Melodic, surprising, and rhythmically dense, the band teamed up on Beats & Saints with the late, great experimental music legend Ralph Carney, known for his work with Tom Waits, Bill Laswell, Jonathan Richman, Martin, Medeski, and Wood, and many more, along with guitar contributions by Josh Klinghoffer (Red Hot Chili Peppers, Tinariwen). Demonstrating the bands inside humor, a Korg Rhythm 55 drum machine also receives a “guest” credit. Hunkering down in the band's own headquarters and B-Side Studios in Portland, the ensemble indulge in the time-honored tradition of musicians simply blowing off steam, seeing what happens when combustible elements are combined.
“We tried to have fun with it — that was the most important thing,” Medeles says. “There was a sense of ‘How far do we take this thing?’”

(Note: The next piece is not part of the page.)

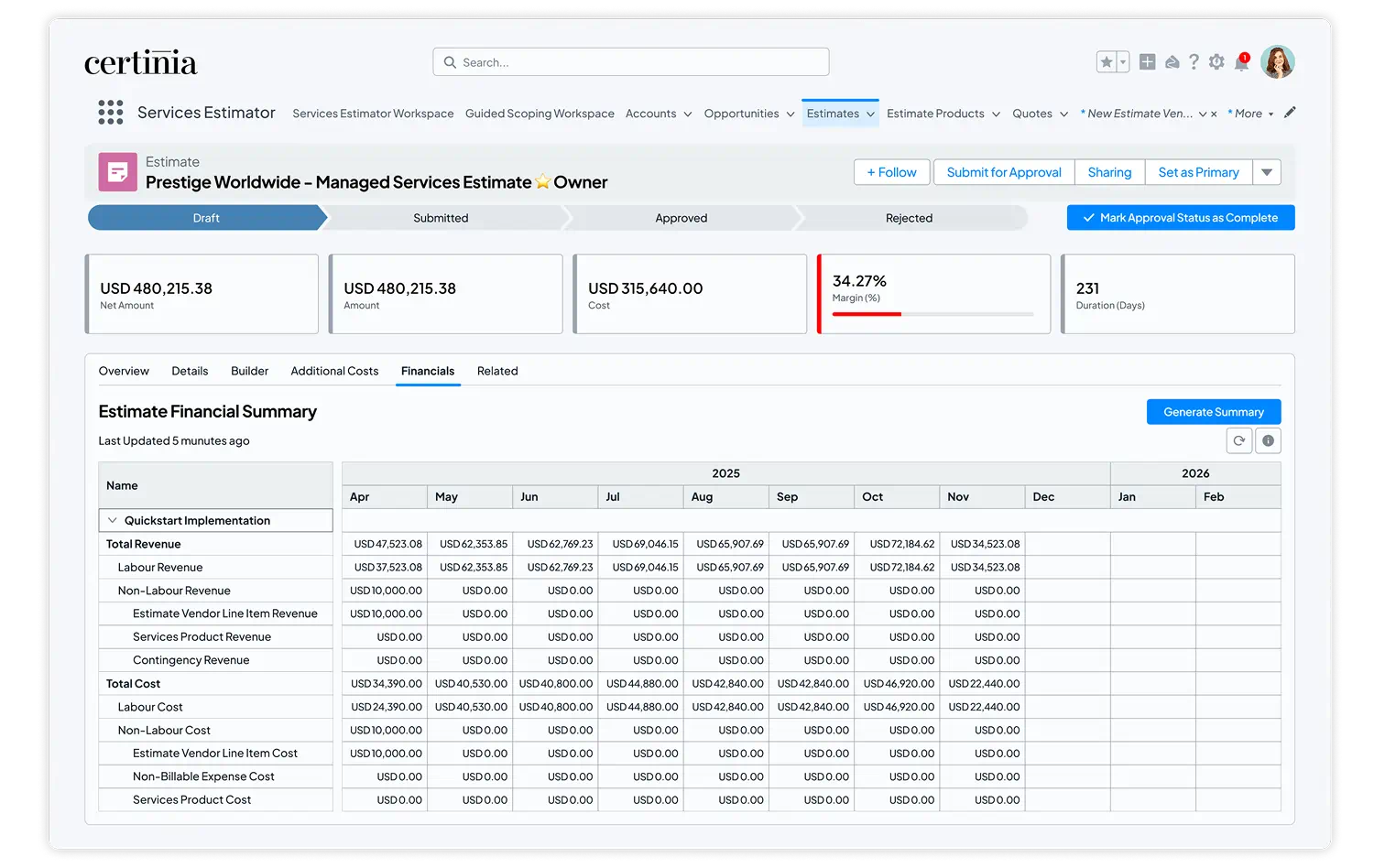Viewport: 1374px width, 868px height.
Task: View notifications bell icon
Action: [1241, 62]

The answer ends up being “pretty far out.” Opener “Bullseye” strings together noir cinematics, G-funk grooves, and thick ambience. Next, 1939 takes on Björk’s “Pluto” nudging the song forward with a heavy, percussive synth bass under Thomas’s electronically treated trumpet. On Mingus’s “II B.S.” — “You gotta be crazy to play a Mingus song without a bass,” Medeles laughs — the combo translates the song’s familiar melody to vibes, Carney’s sax adding a bawdy heft. The original “Illinois Lead Shot” and Stereolab’s “Percolator” prove exhilarating workouts of the band’s cool jazz/lounge sensibilities. The group’s take on “Off You,” a Kim Deal classic from 2002’s Title TK — Medeles's first with The Breeders — feels like an audible swoon with Klinghoffer's liquid guitar locking in with acoustic and electronic vibraphone, cascading over shimmering surf motifs. “Our tip of the spear is making music we really enjoy,” Medeles says.“We hope that translates to people out there. I think this record is a cool snapshot into 1939’s world.

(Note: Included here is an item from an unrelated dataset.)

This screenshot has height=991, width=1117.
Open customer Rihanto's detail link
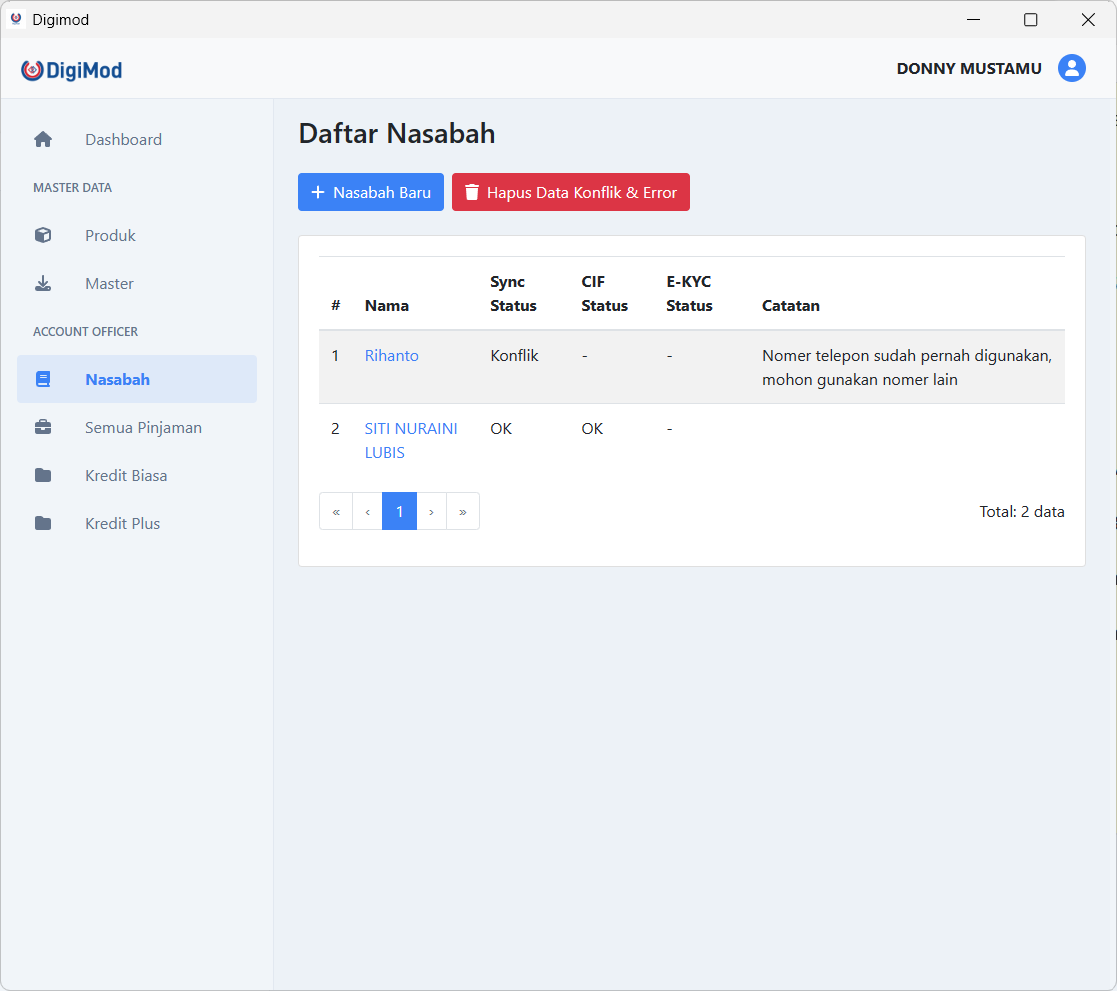tap(391, 356)
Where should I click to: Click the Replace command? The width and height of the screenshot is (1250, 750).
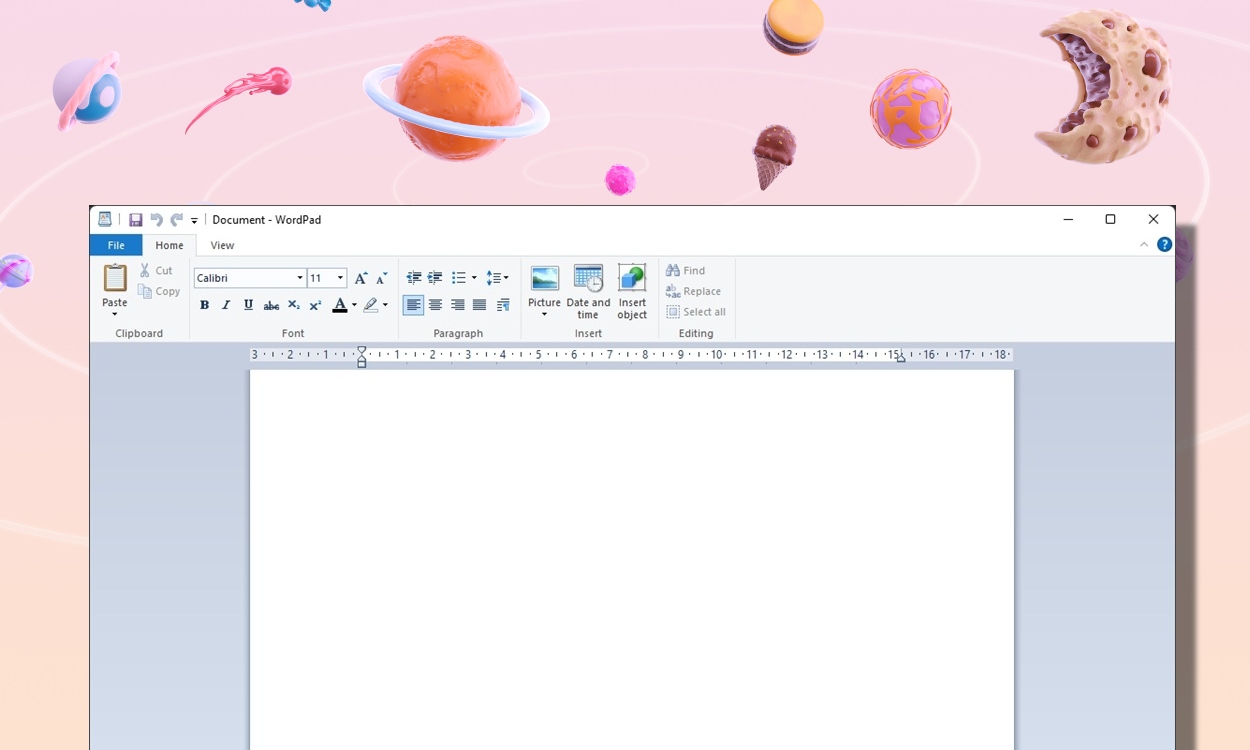tap(694, 291)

The record is an example of open collaboration. “It was such a great energy,” Medeles says of the band’s collaborations with outside musicians. “It was really about friendship and energy as much as anything.” Since 2013’s Howl & Bite, recorded by Coniglio and Medeles as a duo in 2010, 1939 Ensemble has expanded its parameters with each release, adding members like Thomas and Carter as time’s gone on. Beats & Saints finds that expansion playing out stylistically, tying together and ultimately transmuting disparate threads of groove, noise, and rhythm. It’s a casual assemblage, “a nice collage of songs,” Medeles says, but a picture of a band “recording music in their own space — on their own terms.” The resulting recording is a demonstration of that sonic vocabulary used to stun and wow — the musical equivalent of a friend laying some knowledge on you just because they know you’ll like it.